Crash! We roll over onto our port side and the fold-out chart table seat slides out. Bang! The boom tries to lurch back over to starboard but is held by the preventer. Smack! The block of our mainsheet wallops onto the roof of the aft cabin. Thump! Yet more objects slide from their neatly stashed locations and land like icebergs dotted across the cabin sole.

The day-to-day life on an ocean passage can be many things. It can be exhilarating: a nice, consistent sailing wind, breathtaking night skies and the triumph of plotting those positions closer and closer to your goal. There are times when it’s exhausting, when the thought of another hour on watch, a new sudden squall to contend with or the effort of making any further meals all threaten to crush your spirit. But, one thing is for sure, it’s supremely unlikely to be quiet.
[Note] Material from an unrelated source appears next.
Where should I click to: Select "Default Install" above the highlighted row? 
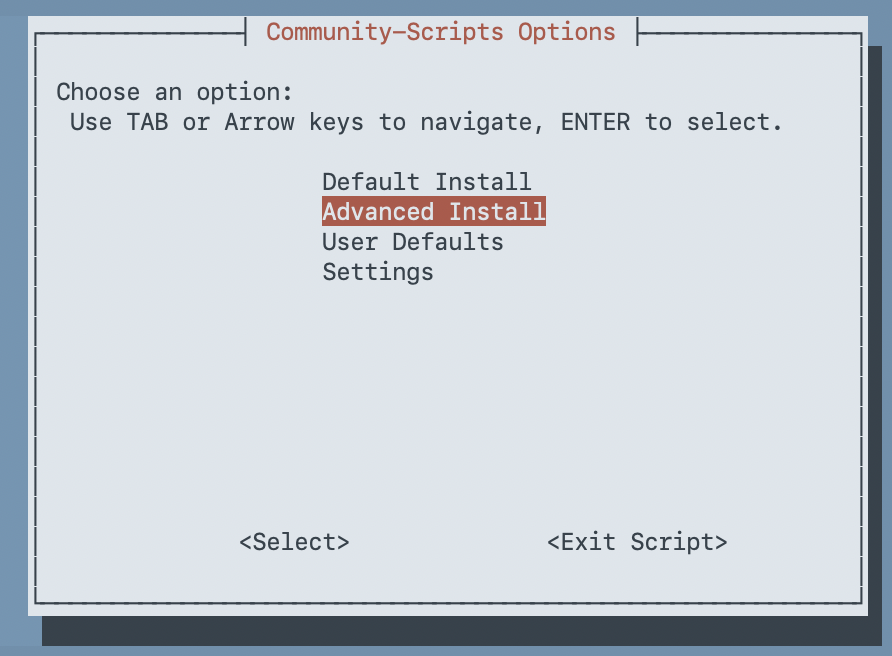click(426, 181)
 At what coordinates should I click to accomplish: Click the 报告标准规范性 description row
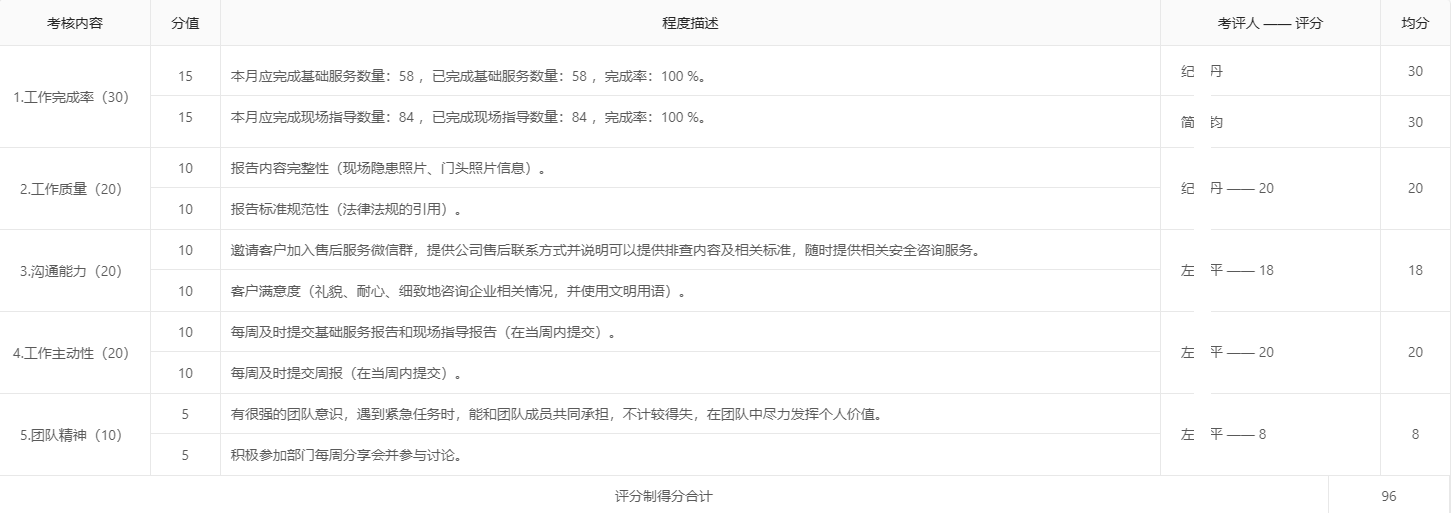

After sailing halfway around the world, we’ve found that the greatest cacophony occurs in big seas with not quite enough wind to match. These are the conditions in which we generally need to tie a preventer onto the boom, regardless of the point of sail we’re on, as the sloppy waves constantly have us plunging from side to side, threatening to back the mainsail. This makes for a pretty noisy state – the kind of background racket that puts you continually on edge simply because it sounds so much worse than it really is.

Ocean passage sounds

A taut jib sheet creaks and sighs with each movement of the boat

As the winds are low the boom isn’t swinging with great load or force, but it still is falling from side to side, generating a rhythmic clatter that stresses your shackles and your nerves. The headsail protests and collapses, noisily flapping all over as you plummet into the trough of the wave, the sheets whack against the steel of the standing rigging, the knot briefly snagging and making the metal twang.

Ocean passage sounds

The mainsheet block, ready to wallop onto our aft cabin roof, mid Pacific

Next come the smacks, the wave that catches you just on the beam or that whips its breaker against your keel or your rudder. The sounds here vary from a loud, sharp slap to a duller, more ominous sounding thud of a blow, which leaves you silently questioning: ‘Did we just hit something? Was that a whale, a log, a sea container?’

Then there are the creaks, the more subtle moans and groans of the hull, the interior joinery and the floor panels. This is a more melodic but non-stop grumble, like a talkative old relative with an achy hip. You can try dosing various parts of the cabinetry with beeswax or rubbing candles on edges but nothing seems to cure this particular muttering.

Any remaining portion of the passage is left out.